• Record set:

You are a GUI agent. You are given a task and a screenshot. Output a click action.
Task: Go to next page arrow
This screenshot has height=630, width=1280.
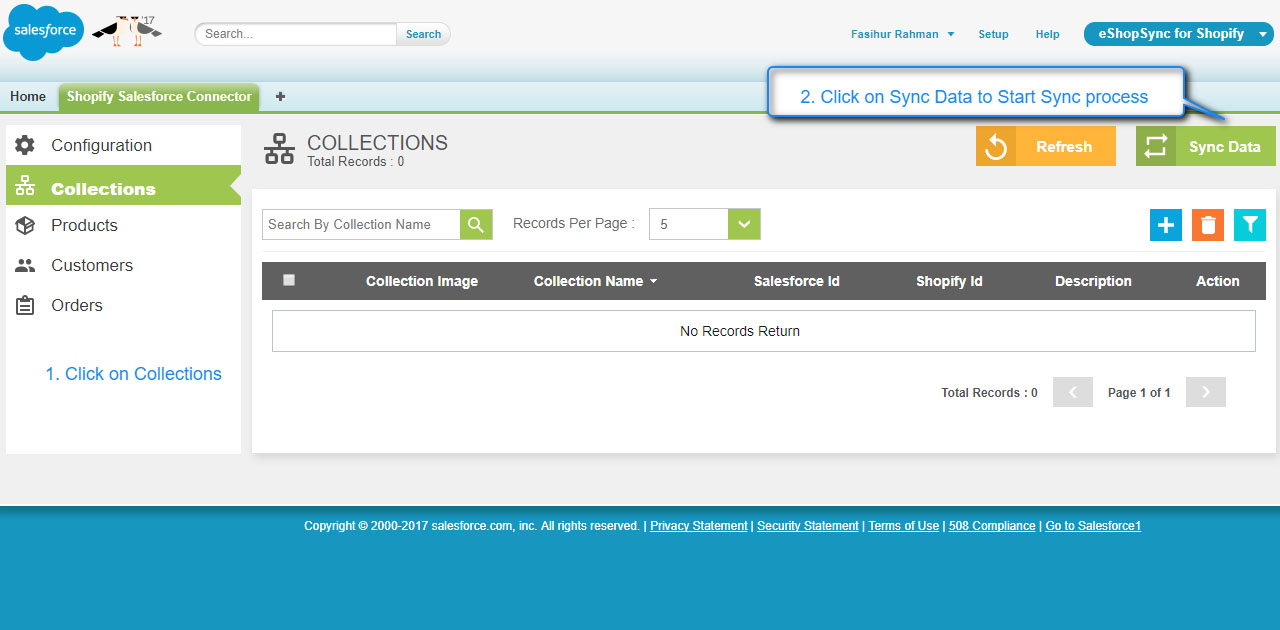(1205, 392)
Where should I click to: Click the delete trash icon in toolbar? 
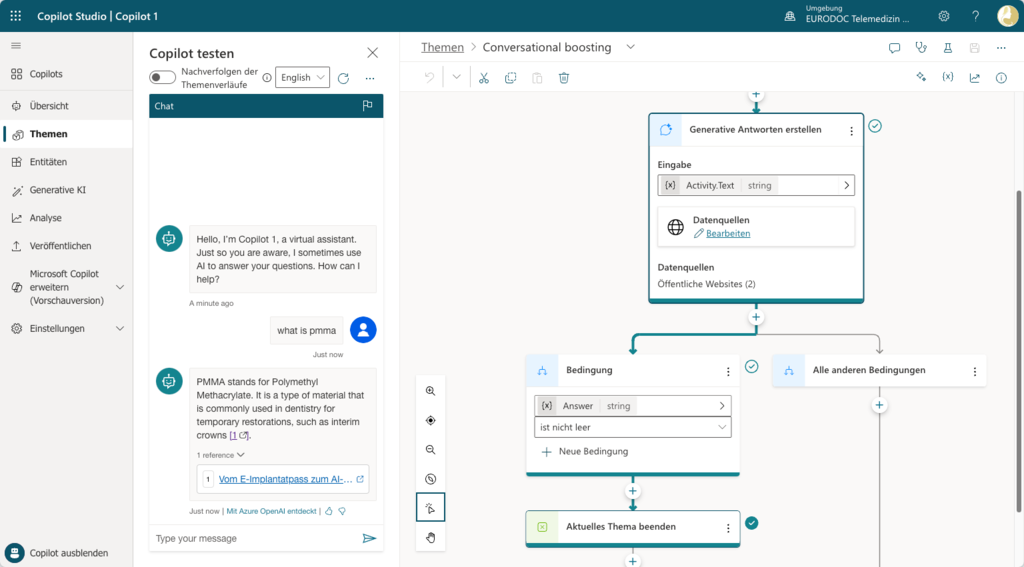pyautogui.click(x=564, y=78)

• Task instructions:
Please resize the lines starting at the one containing "Where should I" and ending at the last line, reproducing them in full but multiplying every click coordinate in the answers by 1.8 and rounding to whole numbers, with halves rounded up. Leave the pictures out of your answer.

• The response:
Where should I click to: Click the delete trash icon in toolbar? 
pyautogui.click(x=1015, y=140)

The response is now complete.